• **DATA**:
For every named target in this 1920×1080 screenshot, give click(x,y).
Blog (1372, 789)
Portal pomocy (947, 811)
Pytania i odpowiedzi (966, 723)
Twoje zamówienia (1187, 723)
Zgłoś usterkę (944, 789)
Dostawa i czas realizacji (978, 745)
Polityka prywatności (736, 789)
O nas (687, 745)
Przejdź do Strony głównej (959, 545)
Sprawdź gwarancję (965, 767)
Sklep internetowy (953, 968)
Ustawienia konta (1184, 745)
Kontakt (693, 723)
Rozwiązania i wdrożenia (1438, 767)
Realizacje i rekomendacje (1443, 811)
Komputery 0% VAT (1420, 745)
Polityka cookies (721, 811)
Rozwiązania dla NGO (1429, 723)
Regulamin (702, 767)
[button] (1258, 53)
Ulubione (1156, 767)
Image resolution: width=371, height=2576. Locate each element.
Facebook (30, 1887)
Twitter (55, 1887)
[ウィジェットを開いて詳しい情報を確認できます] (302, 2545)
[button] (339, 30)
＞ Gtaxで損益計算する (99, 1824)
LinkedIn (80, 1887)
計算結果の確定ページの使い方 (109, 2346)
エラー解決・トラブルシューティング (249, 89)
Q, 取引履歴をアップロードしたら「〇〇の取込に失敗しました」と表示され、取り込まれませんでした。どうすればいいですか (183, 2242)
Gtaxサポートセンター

• **WHAT YOU ARE ASKED TO DO**:
Write out all the material exactly, keeping each word.

• **SOLUTION**:
For every named target in this 1920×1080 screenshot, give click(x,y).
Blog (1372, 789)
Portal pomocy (947, 811)
Pytania i odpowiedzi (966, 723)
Twoje zamówienia (1187, 723)
Zgłoś usterkę (944, 789)
Dostawa i czas realizacji (978, 745)
Polityka prywatności (736, 789)
O nas (687, 745)
Przejdź do Strony głównej (959, 545)
Sprawdź gwarancję (965, 767)
Sklep internetowy (953, 968)
Ustawienia konta (1184, 745)
Kontakt (693, 723)
Rozwiązania i wdrożenia (1438, 767)
Realizacje i rekomendacje (1443, 811)
Komputery 0% VAT (1420, 745)
Polityka cookies (721, 811)
Rozwiązania dla NGO (1429, 723)
Regulamin (702, 767)
[button] (1258, 53)
Ulubione (1156, 767)
Image resolution: width=371, height=2576. Locate each element.
Facebook (30, 1887)
Twitter (55, 1887)
[ウィジェットを開いて詳しい情報を確認できます] (302, 2545)
[button] (339, 30)
＞ Gtaxで損益計算する (99, 1824)
LinkedIn (80, 1887)
計算結果の確定ページの使い方 (109, 2346)
エラー解決・トラブルシューティング (249, 89)
Q, 取引履歴をアップロードしたら「〇〇の取込に失敗しました」と表示され、取り込まれませんでした。どうすればいいですか (183, 2242)
Gtaxサポートセンター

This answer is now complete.